Work to be completed: Copy out every line from the records that includes "Locate".

Records shown:
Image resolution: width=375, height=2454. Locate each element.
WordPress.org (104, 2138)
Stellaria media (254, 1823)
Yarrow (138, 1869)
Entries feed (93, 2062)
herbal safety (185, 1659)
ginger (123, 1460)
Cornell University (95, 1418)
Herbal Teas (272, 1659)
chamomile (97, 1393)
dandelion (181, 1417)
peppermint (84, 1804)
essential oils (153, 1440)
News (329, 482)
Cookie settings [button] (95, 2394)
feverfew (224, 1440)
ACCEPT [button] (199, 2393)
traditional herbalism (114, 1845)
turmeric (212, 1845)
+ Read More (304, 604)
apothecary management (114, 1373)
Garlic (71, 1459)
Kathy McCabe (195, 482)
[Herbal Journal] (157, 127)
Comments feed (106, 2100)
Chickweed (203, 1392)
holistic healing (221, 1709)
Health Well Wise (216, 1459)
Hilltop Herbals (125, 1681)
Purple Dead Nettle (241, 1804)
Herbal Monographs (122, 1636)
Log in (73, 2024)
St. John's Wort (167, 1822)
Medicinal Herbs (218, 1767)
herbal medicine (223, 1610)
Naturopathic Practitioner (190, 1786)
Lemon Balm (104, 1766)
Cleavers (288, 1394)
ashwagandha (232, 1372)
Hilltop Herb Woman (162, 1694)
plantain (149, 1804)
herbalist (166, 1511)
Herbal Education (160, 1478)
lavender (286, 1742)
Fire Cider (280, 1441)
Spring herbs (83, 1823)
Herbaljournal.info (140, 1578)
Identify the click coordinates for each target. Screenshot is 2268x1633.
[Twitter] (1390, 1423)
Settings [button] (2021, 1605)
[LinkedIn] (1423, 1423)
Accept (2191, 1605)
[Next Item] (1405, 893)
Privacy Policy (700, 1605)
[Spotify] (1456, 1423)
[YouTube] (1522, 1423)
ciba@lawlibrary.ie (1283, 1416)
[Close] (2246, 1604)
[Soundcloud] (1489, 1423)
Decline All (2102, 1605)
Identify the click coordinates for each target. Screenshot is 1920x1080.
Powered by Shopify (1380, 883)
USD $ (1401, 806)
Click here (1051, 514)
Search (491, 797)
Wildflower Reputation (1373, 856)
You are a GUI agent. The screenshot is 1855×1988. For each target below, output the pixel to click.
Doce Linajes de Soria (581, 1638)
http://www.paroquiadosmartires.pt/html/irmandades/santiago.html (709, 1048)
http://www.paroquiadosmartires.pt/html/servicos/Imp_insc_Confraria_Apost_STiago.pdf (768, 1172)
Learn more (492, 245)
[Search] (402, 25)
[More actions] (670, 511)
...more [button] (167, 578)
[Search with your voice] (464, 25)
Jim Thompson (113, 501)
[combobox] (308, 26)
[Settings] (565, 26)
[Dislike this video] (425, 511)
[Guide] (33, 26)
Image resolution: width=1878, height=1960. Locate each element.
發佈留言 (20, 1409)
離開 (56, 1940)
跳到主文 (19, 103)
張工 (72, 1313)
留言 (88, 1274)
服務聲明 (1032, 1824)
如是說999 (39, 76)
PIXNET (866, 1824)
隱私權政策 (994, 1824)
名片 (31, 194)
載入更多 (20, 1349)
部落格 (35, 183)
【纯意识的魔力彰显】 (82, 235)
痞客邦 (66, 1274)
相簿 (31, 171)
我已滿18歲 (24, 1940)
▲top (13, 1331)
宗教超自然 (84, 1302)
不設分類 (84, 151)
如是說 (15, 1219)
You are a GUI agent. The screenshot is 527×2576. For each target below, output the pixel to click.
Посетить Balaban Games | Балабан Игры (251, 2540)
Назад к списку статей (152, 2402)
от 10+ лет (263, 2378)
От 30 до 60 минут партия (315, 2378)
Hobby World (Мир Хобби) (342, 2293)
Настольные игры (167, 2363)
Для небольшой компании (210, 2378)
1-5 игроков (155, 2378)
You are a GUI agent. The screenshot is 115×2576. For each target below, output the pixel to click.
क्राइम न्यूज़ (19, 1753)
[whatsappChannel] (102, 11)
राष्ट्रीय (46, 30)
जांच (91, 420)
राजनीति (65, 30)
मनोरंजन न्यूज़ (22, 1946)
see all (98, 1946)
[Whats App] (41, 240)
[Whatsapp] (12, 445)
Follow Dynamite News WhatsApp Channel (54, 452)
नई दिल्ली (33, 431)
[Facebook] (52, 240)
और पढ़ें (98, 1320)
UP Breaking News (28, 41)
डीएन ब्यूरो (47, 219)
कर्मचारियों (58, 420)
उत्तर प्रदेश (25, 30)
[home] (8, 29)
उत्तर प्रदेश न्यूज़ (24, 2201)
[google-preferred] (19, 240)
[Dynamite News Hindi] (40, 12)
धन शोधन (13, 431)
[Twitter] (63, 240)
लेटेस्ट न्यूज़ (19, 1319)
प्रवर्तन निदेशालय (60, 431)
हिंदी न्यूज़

Answer box:
Image resolution: width=375, height=2454. Locate each element.
Image resolution: width=1878, height=1960. Locate each element.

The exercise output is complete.